(Dataset entries)
Segment Open

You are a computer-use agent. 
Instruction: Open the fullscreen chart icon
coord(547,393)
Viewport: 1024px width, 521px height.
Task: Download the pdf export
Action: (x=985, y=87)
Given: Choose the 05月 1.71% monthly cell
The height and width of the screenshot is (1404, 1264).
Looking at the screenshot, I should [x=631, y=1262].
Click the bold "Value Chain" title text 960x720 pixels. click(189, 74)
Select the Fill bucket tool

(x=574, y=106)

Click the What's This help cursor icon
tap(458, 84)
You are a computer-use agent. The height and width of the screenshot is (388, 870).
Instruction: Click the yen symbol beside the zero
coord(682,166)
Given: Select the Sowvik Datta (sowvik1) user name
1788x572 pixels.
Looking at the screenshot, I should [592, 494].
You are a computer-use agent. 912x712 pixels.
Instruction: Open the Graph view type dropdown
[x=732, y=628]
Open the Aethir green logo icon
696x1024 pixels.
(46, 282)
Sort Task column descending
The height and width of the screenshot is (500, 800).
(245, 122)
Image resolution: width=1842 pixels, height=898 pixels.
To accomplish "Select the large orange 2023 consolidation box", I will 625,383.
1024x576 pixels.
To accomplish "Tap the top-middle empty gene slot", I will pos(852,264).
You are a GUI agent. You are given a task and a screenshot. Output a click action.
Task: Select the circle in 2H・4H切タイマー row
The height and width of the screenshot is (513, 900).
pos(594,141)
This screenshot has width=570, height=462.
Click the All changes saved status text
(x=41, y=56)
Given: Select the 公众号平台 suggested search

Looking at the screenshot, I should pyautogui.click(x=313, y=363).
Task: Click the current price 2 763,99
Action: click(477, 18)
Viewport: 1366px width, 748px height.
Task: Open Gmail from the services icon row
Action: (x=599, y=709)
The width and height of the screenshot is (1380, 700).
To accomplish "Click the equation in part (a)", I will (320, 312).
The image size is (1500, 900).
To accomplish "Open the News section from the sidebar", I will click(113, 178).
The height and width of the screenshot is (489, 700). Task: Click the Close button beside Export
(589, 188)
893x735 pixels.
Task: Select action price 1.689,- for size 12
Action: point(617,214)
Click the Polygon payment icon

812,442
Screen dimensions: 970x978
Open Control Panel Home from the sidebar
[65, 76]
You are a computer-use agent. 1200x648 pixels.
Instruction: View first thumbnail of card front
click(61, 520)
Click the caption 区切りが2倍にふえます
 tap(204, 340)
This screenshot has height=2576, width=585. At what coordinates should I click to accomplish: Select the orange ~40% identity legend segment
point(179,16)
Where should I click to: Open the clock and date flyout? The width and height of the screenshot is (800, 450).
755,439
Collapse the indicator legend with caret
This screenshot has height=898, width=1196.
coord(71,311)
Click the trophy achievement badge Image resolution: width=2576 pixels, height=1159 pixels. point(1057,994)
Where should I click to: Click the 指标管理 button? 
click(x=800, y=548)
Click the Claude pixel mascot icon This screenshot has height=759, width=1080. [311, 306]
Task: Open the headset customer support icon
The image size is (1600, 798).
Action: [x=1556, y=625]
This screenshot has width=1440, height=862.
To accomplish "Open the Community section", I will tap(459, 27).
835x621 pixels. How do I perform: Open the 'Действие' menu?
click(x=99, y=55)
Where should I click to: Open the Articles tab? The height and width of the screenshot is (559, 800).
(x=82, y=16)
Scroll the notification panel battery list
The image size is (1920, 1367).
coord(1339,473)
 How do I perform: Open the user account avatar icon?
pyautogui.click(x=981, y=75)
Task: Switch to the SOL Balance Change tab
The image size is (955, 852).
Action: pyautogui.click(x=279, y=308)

Segment Closed

DIRECTIONS FOR THIS TASK ->
Print again the lines of the entries above that fall between the line holding "The height and width of the screenshot is (1404, 1264)." and the line holding "Task: Select the circle in 2H・4H切タイマー row", inclusive, exactly as they stand.

TASK OUTPUT ->
The height and width of the screenshot is (1404, 1264).
Looking at the screenshot, I should [x=631, y=1262].
Click the bold "Value Chain" title text 960x720 pixels. click(189, 74)
Select the Fill bucket tool

(x=574, y=106)

Click the What's This help cursor icon
tap(458, 84)
You are a computer-use agent. The height and width of the screenshot is (388, 870).
Instruction: Click the yen symbol beside the zero
coord(682,166)
Given: Select the Sowvik Datta (sowvik1) user name
1788x572 pixels.
Looking at the screenshot, I should [592, 494].
You are a computer-use agent. 912x712 pixels.
Instruction: Open the Graph view type dropdown
[x=732, y=628]
Open the Aethir green logo icon
696x1024 pixels.
(46, 282)
Sort Task column descending
The height and width of the screenshot is (500, 800).
(245, 122)
Image resolution: width=1842 pixels, height=898 pixels.
To accomplish "Select the large orange 2023 consolidation box", I will 625,383.
1024x576 pixels.
To accomplish "Tap the top-middle empty gene slot", I will pos(852,264).
You are a GUI agent. You are given a task and a screenshot. Output a click action.
Task: Select the circle in 2H・4H切タイマー row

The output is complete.